Have you had any comments from Amazon or Jeff Bezos about the project so far? Is the idea to antagonise Bezos or just make him aware or what his company does?
I have not received any comments yet. But so far I’ve only written six emails to Jeff Bezos (because I’ve only set six bookmarks). And I don’t want to antagonize him. Jeff Bezos undoubtable has contributed to modern reading at large, it has been made easier to buy and transport books. But for ages the act of reading has been a private matter, and with Amazon’s setup it is no longer private but has become accessible to their data centers. And, for me, to change an age-old tradition of privacy due to a company’s commercial interest and market power is not the best reason.

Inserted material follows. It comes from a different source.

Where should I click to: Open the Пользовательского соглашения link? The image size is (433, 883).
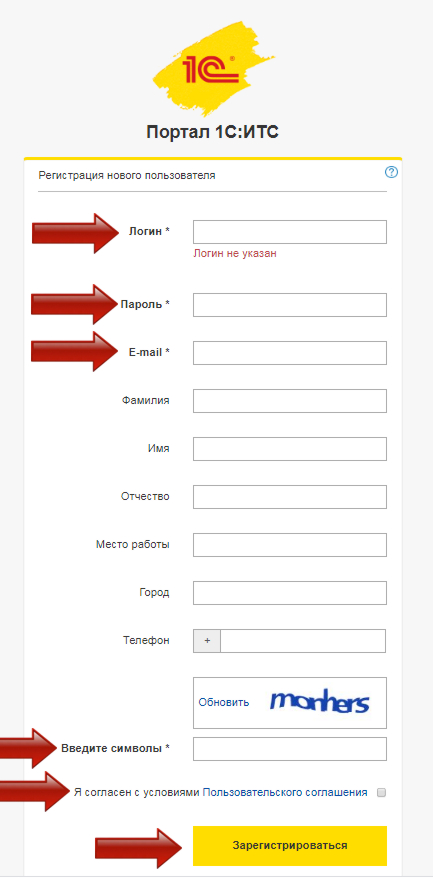click(285, 792)
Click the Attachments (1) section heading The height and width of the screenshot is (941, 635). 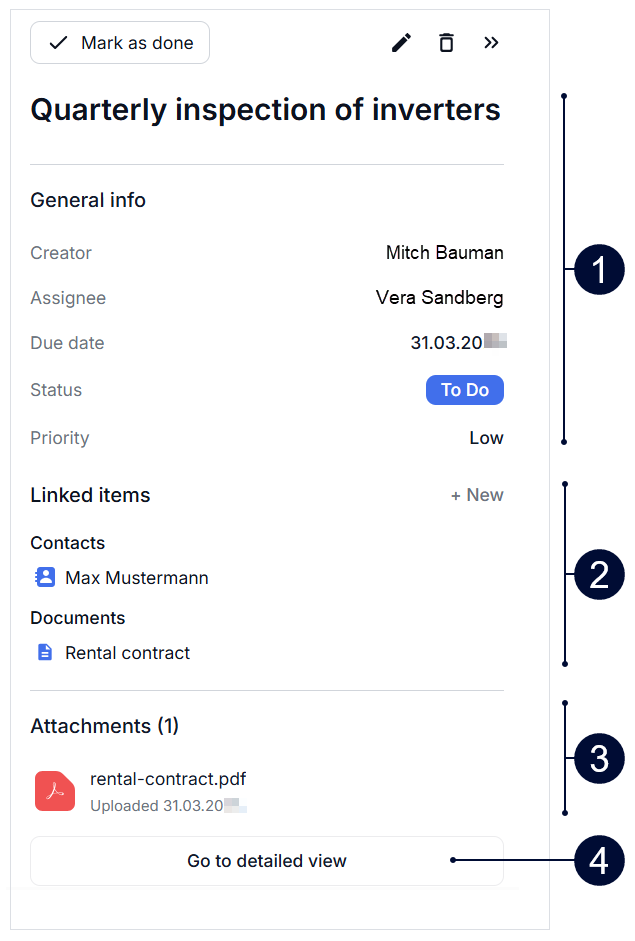click(x=104, y=726)
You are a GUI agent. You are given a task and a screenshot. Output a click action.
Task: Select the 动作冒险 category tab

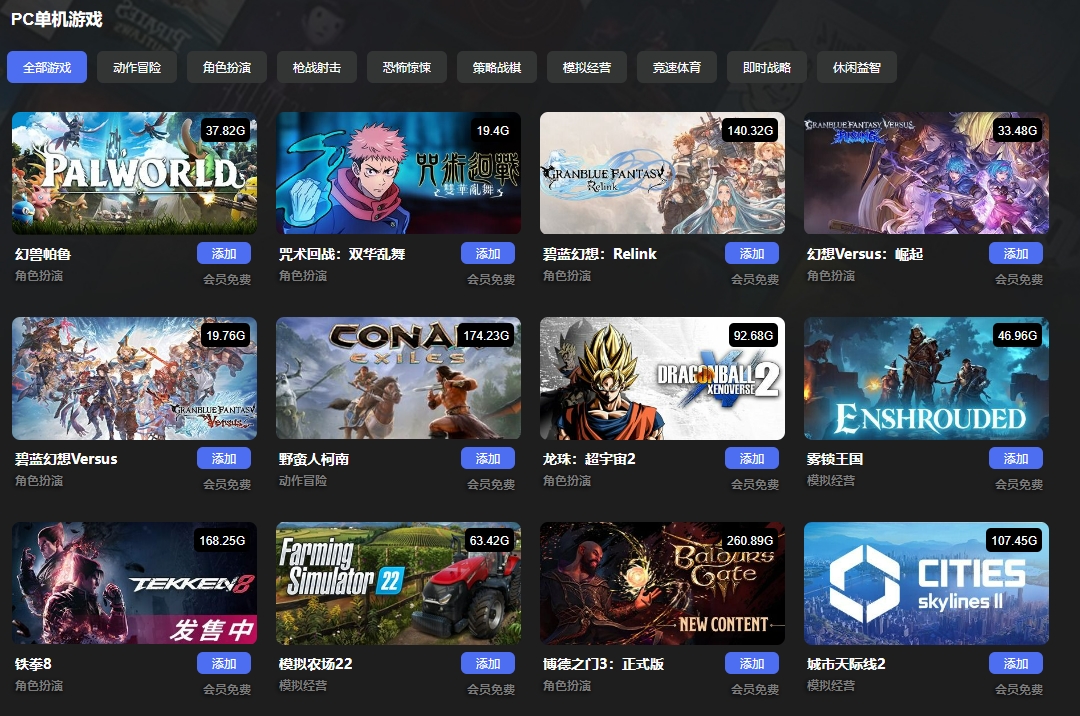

Personally I wasn’t aware that Amazon logged your reading habits through the Kindle via Whispersync. Do you think this kind of secretive accruing of data about people is just part of a networked society or is that sort of complacency dangerous?
I would not call it complacency. Contemporary user interfaces are made to be simple, engaging, and beautiful. But their purpose also should be to make users aware of their context and the consequences of their actions.